Tuesday, February 28, 2012

Snowy Goats

This winter has been one of the snowiest in recent years. It's certainly been the snowiest winter Jim or I have ever been through! I don't know how much snow we've gotten here at The Green Half Acre, but I do know that Anchorage is close to setting a record, with almost 10 feet of snow so far.

Having this much snow during our first winter with the goats has been sort of a trial-by-fire for keeping livestock during Alaska's cold season.

Earlier this week, we woke up to the results of an overnight heavy snowfall. Looking out over our balcony rail, this is how the "farm" looked.
We keep paths dug out around the property, from the house to the chicken coop and the goat barn via the lakefront in a big circle; from the front porch to our neighbor's house; and from the coop/barn to the driveway.

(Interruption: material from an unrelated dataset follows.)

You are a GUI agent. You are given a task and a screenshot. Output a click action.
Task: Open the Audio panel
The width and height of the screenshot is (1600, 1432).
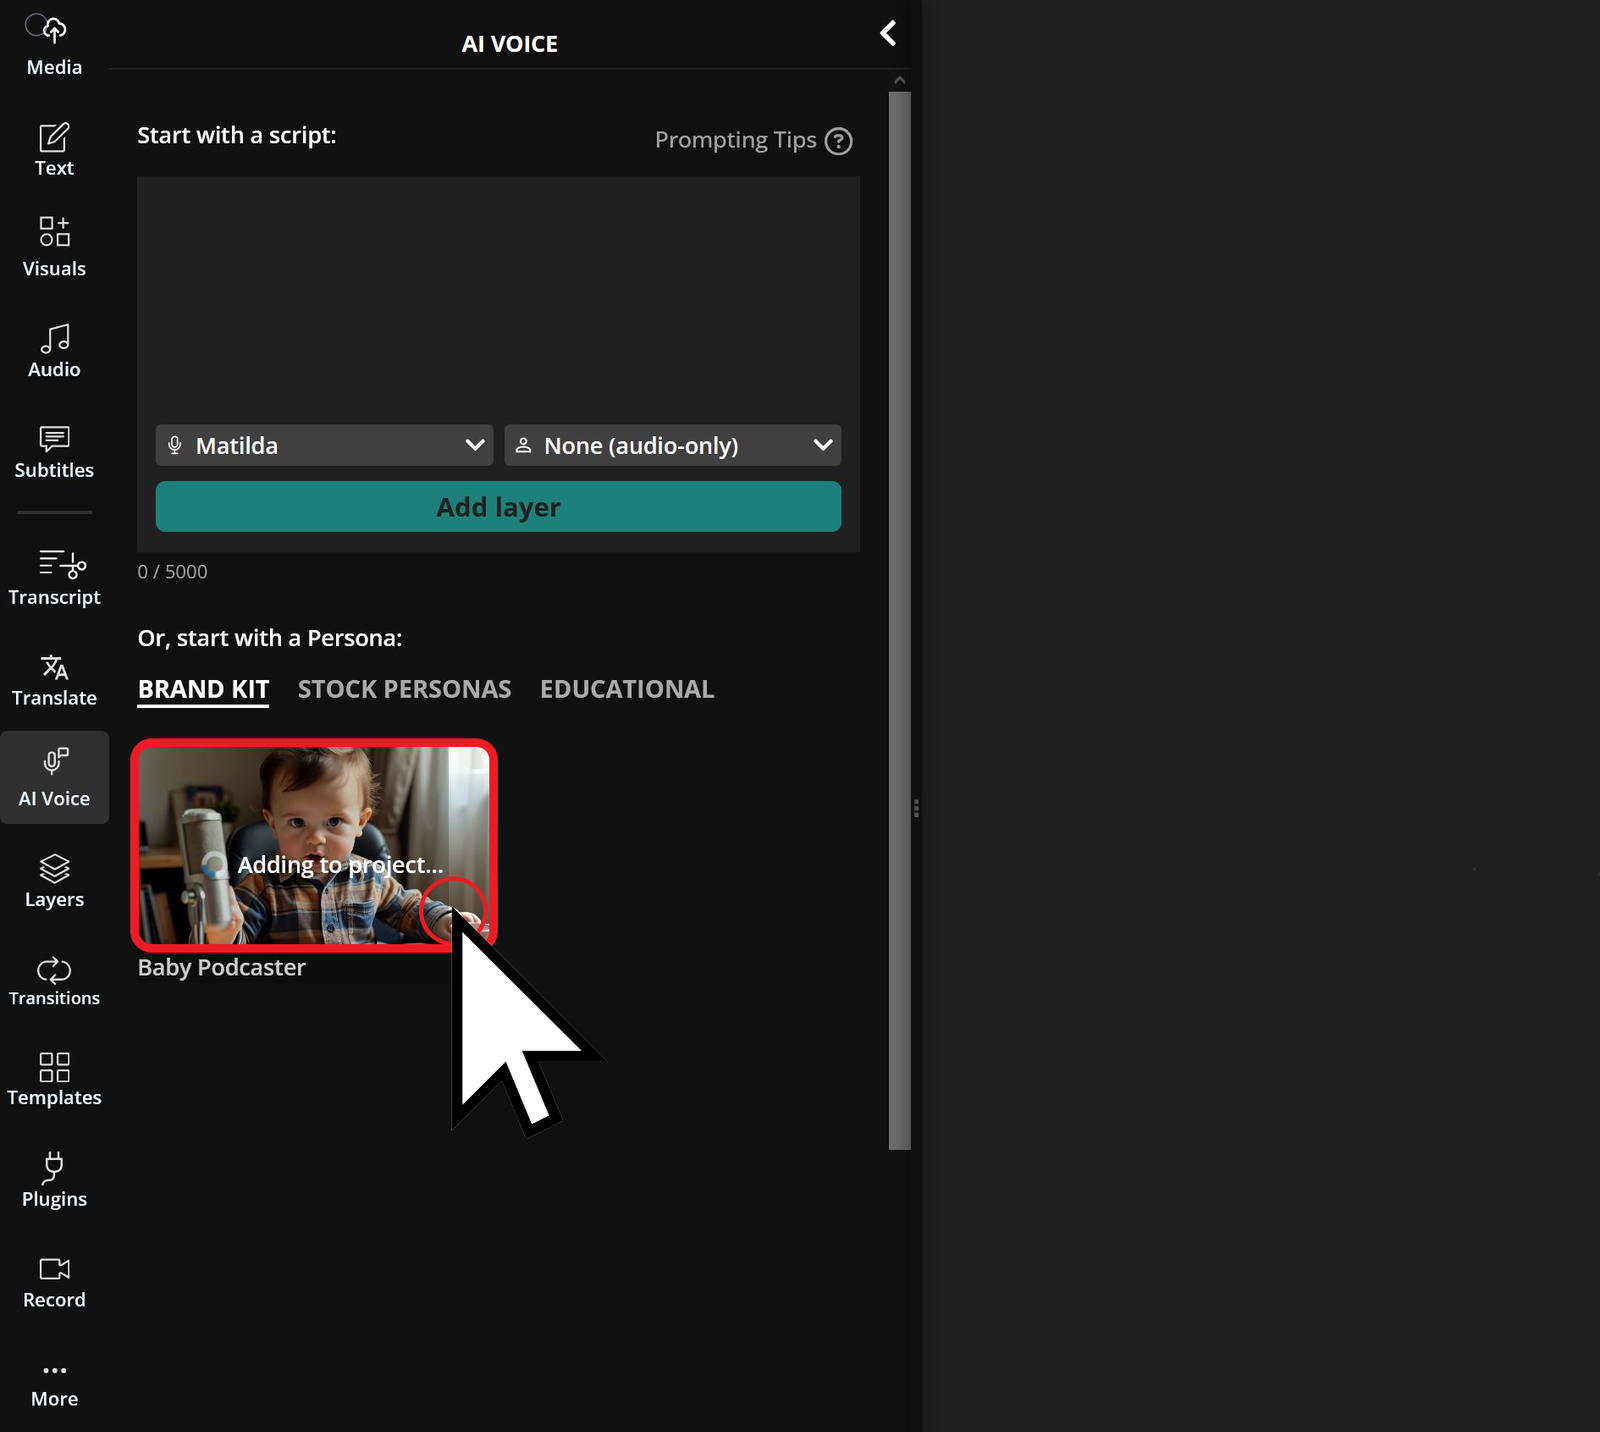click(x=54, y=348)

The paths were flanked by snow banks varying between two and a half feet tall and about four feet tall. They were almost half gone that morning and we had to dig our way out to the animals.

Molly's dogloo is starting to look like a real igloo! Poor princess.
Herd queen Zipper is NOT pleased with a new 8 inches of snow overnight.
Molly trudged through the snow to her gate and waited to be let out.
Pretty little snowy face!
Jim has been digging diligently and has freed the goat yard gate so that we can open it.
He's got a flake of hay to give the girls. Fresh snow is falling fast.
Inside the barn, it's relatively warm and cozy. The girls have their breakfast of hay and are happily munching. Molly prefers to eat from inside the manger, where she is less jostled by the big girls.
Our neighbor Brad brought his snow blower over to help us clear out the paths to the animals. We sure are glad for his help! Zipper and Chloe are nervous about the noise the blower makes and wait in the corner until the blower is further away again before going back to their food.
Molly, however, is not concerned by it.
While the girls have been eating, Jim's been shoveling out the paddock so that the girls have less snow to wade through. Molly is much happier now. No more chest-deep snow!
Zipper discovered a week or so ago that the livestock feed is stored in the chicken coop, and she bolts out the gate whenever she can, and tries to get to the goodies.
We're trying to break her of that habit, especially since she taught Chloe to do it, too.
One advantage of Zipper's escapades during the winter is that we can let her and Chloe out for a walk around the yard a bit. After all, where is she going to go? The banks of snow make pretty effective pens, and the allure of animal crackers will always get her to come back to her pen.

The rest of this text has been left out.